Nurullah Kaya / Saarbrücken
Adalet ve Kalkınma Partisi (AKP) hükümeti, yaklaşık dört yıldır Hizmet Hareketi’ne yönelik yaptığı cadı avında yarım milyonun üzerinde masum insan hakkında soruşturma açtı, yüzbinlerce kişiyi de gözaltına aldı ya da tutukladı. Bu masum ve mağdur insanların içindeki en üzücü olanları ise hamile kadınlar ve masum bebeklerin tutuklanması oldu.
Daha kundaktaki bebekleri hapse atmaktan geri durmayan Erdoğan rejiminin yaptığı hukuksuzluğu dünyaya duyurmaya çalışan bir grup gönüllü insan, Almanlara Türkiye’de yaşanan bu zulmü anlatmaya çalıştı.
Saarbrücken şehir merkezinde gerçekleşen etkinlik 20 Kasım Dünya Çocuk Hakları Günü kapsamında yapıldı. Etkinlikte Türkiye’de 864 bebeğin anneleri ile birlikte cezaevinde tutsak olmasını anlatan fotoğrafların olduğu küçük bir sergi de yer aldı. Almanların yakından incelediği broşürlerle ve Türkiye’de yaşananlarla ilgili soru soranlara detaylı bilgiler verildi. Ayrıca etkinlikte genç bir sanatçı, 864 bebek ve anneleriyle ilgili yaşanan zulmü kemanından çıkan duygu dolu notalarla ifade etmeye çalıştı. Büyük beğeni toplayan sanatçı etkinliğin ilgi odağı oldu. Eşinin ve babasının yaklaşık 2 yıl Türkiye’de suçsuz şekilde hapishanede kaldığını belirten L.K. isimli bir hanımefendi, “Biz burada Türkiye’deki büyük çileyi anlatmaya çalışıyoruz. Ben, bebeğim kucağımda iki yıl boyunca eşimi ve babamı görmeye cezaevlerine gittim.
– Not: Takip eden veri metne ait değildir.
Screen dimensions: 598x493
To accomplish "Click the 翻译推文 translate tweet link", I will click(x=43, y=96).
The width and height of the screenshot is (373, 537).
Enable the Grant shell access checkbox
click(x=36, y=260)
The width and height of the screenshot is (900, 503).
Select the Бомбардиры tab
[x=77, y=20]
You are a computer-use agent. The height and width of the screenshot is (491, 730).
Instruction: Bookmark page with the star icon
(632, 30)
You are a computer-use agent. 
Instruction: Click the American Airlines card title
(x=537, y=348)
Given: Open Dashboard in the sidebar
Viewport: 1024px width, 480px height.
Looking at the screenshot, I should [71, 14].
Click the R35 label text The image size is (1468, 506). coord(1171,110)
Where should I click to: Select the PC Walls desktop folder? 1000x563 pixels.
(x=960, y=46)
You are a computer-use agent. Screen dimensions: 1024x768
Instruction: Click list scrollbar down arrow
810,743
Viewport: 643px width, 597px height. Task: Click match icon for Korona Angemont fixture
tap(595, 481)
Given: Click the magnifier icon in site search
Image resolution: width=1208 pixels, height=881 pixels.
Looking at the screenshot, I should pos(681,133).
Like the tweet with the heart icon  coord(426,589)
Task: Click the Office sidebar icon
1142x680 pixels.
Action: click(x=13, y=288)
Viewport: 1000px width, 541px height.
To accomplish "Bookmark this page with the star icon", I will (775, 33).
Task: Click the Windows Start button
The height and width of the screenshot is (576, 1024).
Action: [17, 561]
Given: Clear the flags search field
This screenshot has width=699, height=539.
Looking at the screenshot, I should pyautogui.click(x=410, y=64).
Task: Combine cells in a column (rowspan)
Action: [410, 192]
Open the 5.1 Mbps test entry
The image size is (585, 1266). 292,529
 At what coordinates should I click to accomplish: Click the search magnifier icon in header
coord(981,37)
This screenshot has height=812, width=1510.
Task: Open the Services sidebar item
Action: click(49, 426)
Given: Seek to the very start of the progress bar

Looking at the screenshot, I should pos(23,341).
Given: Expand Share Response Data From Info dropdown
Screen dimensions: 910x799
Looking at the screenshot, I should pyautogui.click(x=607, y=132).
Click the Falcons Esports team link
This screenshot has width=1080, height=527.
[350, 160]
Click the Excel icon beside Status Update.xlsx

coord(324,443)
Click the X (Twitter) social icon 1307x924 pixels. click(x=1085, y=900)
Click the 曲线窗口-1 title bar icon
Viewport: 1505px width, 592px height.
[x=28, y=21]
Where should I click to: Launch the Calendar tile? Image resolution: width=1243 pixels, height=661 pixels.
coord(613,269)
Her seferinde 1-2 saatlik o zaman diliminde dahi benim 1 yaşındaki bebeğim oralarda duramazdı ve ağlardı. Havanın dahi zor girdiği 8 metrelik buz gibi duvarların içinde bir bebeğin kalması bir anneye yapılacak en büyük zulümdür. Anneler Türk hapishanelerinde sütlerini yavrularına veremiyor ve kan ağlayarak lavabolara döküyor. Anadolu topraklarında annelere yapılan böyle bir zulmü ben tarihin hiçbir sayfasında görmedim.” şeklinde konuştu.
Türkiye’deki tutsak bebekleri simgeleyen sarı balonlar ise ziyaretçilere verildi. Etkinlik, okunan Almanca basın bildirisiyle son buldu. Türkiye’deki anne ve bebeklerin durumuyla ilgili detayların paylaşıldığı bildiride, “Herkesi Türkiye’deki insan hakları ihlallerine karşı harekete geçmeye davet ediyoruz.” denildi.